Herr Stalder, wenn es schneit, räumen Sie nachts die Strassen frei. Wann schlafen Sie?
Am frühen Abend lege ich mich für ein paar Stunden hin. Aber wenn wir viel Schnee haben, sind meine Männer und ich manchmal vier Nächte hintereinander unterwegs. Und das 12 bis 13 Stunden am Stück. Das hängt an.
Wann müssen Sie denn raus?
Als Einsatzleiter habe ich Pikett. Ist Schnee angesagt, stelle ich den Wecker auf Viertel nach drei. Nach einer Runde durchs Dorf entscheide ich, wie viele Männer ich brauche, damit die Strassen am Morgen frei sind. Gibts viel Schnee, rufe ich die Kollegen vor 4 Uhr an. Dann pflügen wir bis Mitte Nachmittag. Doch wenn es gefriert, müssen wir noch salzen. Das dauert bis am frühen Abend.
Dann schlafen Sie sehr wenig. Wie stehen Sie das durch?
Mehr als fünf Stunden Schlaf kriege ich dann selten. Und hin und wieder komme ich an den Anschlag. Die Müdigkeit schlägt mir auf das Gemüt. Vor allem, wenn die Leute reklamieren.
Weshalb klagen die Leute?
Manchmal klart der Himmel am Morgen auf. Dann schicke ich nach dem Pflügen alle zum Frühstück.

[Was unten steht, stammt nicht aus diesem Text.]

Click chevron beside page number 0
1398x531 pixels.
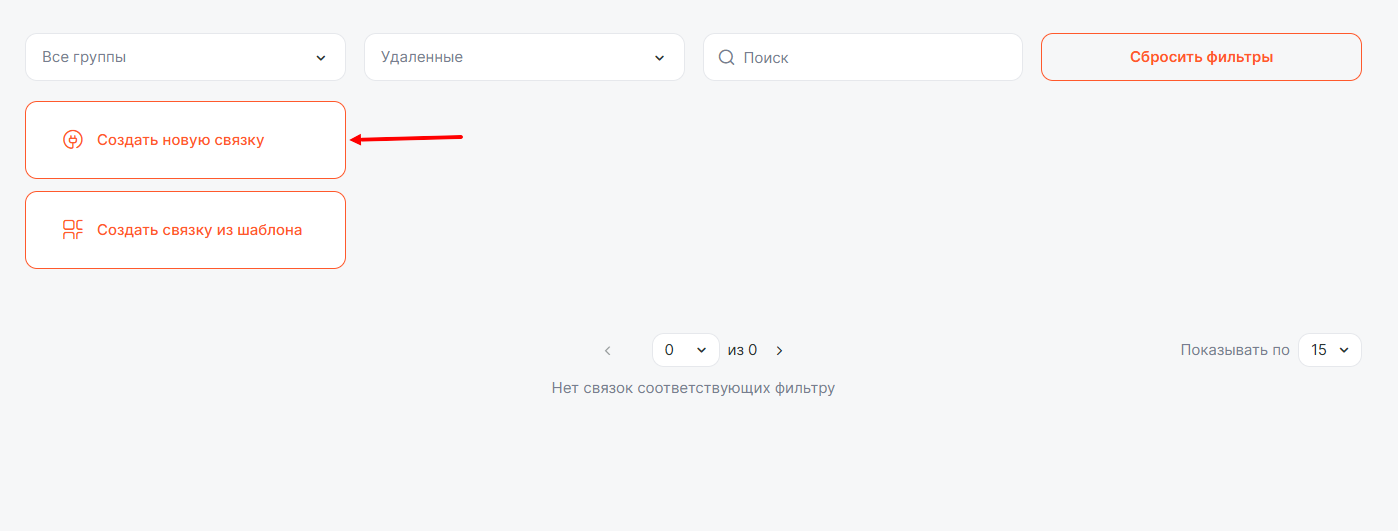pyautogui.click(x=701, y=351)
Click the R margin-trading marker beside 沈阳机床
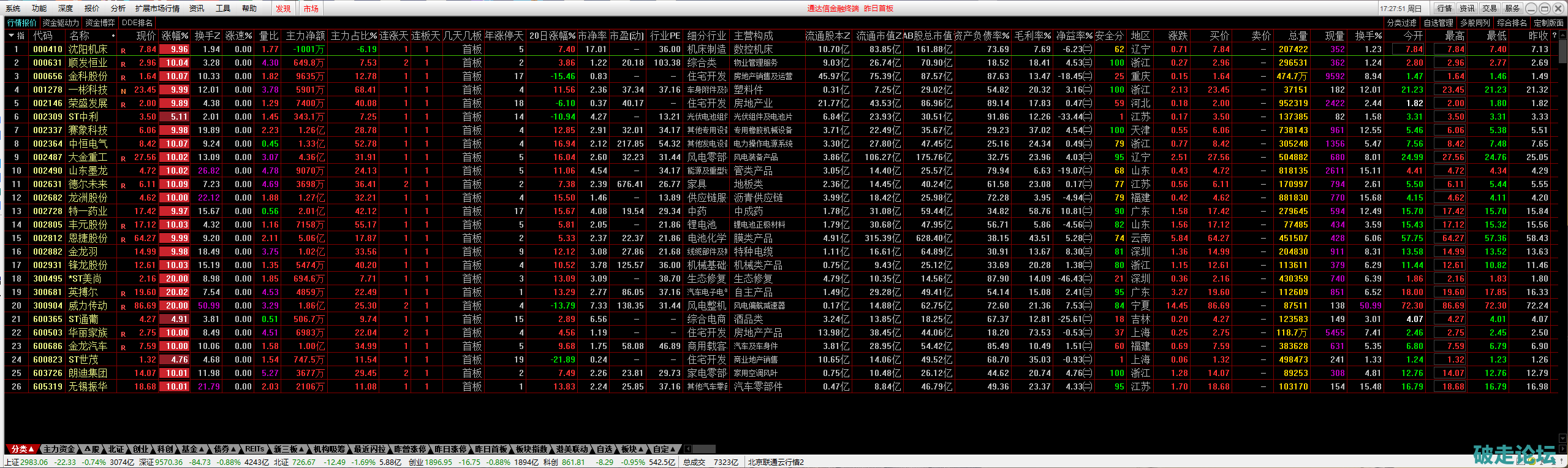Image resolution: width=1568 pixels, height=468 pixels. tap(123, 50)
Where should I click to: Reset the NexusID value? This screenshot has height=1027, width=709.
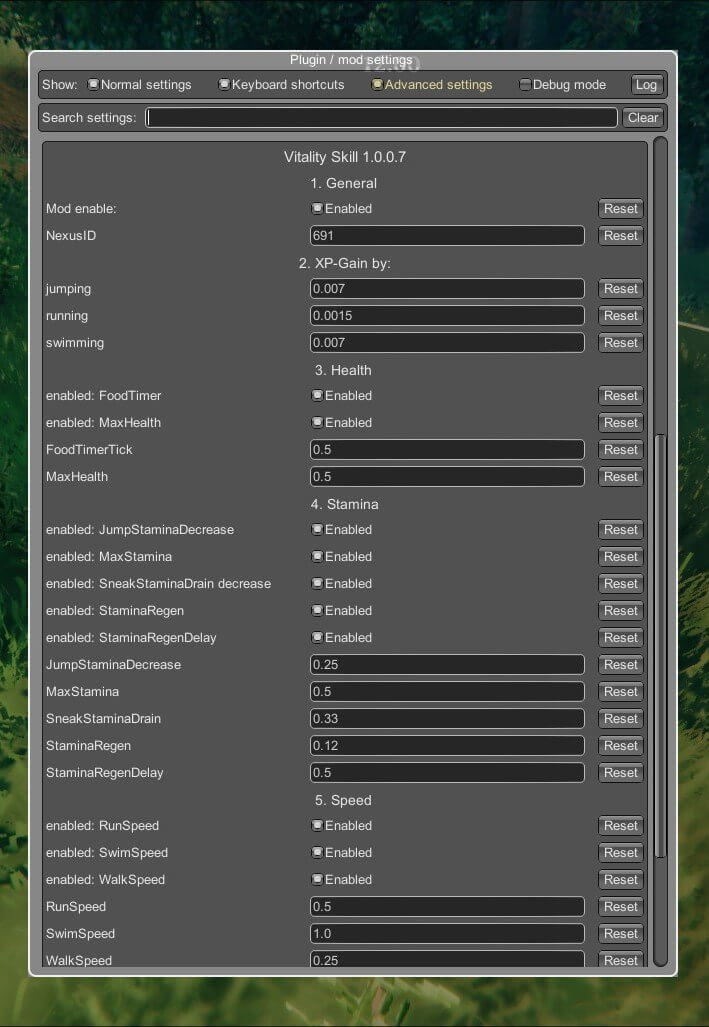pos(620,236)
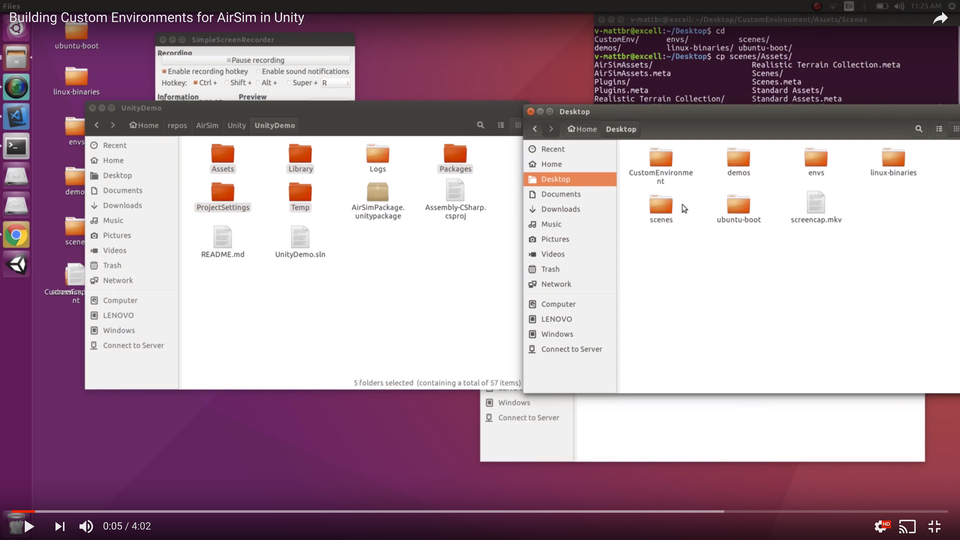Play the video

pyautogui.click(x=28, y=526)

Doch plötzlich schneit es wieder – eine Stunde später liegen 15 Zentimeter Schnee. Sofort rufen Autofahrer an und fragen, ob wir verschlafen hätten. Oder sie tippen sich mit dem Zeigefinger an die Stirn, weil ihre Einfahrt oder die Strasse voll Schnee ist.
Geht Ihnen das unter die Haut?
Wenn ich übermüdet bin, macht es mich fertig. Meine Männer und ich rackern uns ab und als Dankeschön gibts eins aufs Dach. Wir sind doch keine Zauberer: Wenn es einen zünftigen «Chlapf» Schnee gibt, haben wir manchmal schlicht keine andere Wahl, als ihn auch vor den Einfahrten liegen zu lassen.
Verstehen die Leute das nicht?
Die wenigsten. Die meisten fordern beim grössten Schnee noch schwarze Strassen, weil sie in aller Herrgottsfrühe im Büro antreten müssen. Früher hatten die Leute weniger Stress und warteten, bis die Schneeräumer fertig waren – oder sie montierten Schneeketten.
Das klingt wirklich stressig.
Mein Bauch kribbelt manchmal schon ein wenig, weil ich nervös bin.
Warum werden Sie nervös?
Weil ich Nacht für Nacht entscheide, ob ich meine Männer aus dem Bett klingeln muss. Wir sind ein Team von neun Männern. Wenn es schneit, brauche ich jeden. Doch ich muss auch schauen, dass sie zu ihrem Schlaf kommen, damit sie die Saison durchhalten. Das sind schwierige Entscheidungen. Doch ich bin gelassener als früher.
Kommt das mit der Erfahrung?
Ja, es gibt schon Routine. Meine Frau geht zweimal pro Woche singen am Abend, und die Kinder kann ich heute auch mal alleine lassen. Früher war ich gestresst, wenn es dann zu schneien begann. Ich musste schnell einen Babysitter finden. Und die Kinder weinten und fragten: «Weshalb musst du schon wieder raus?» Meine Frau hätte mich natürlich gerne öfters daheim.
Zur Person
Armin Stalder
Der 51-Jährige leitet seit 13 Jahren den Werkdienst in Weggis LU. Im Winter koordiniert er das Schneeräumen und pflügt selber Nacht für Nacht die Strassen frei.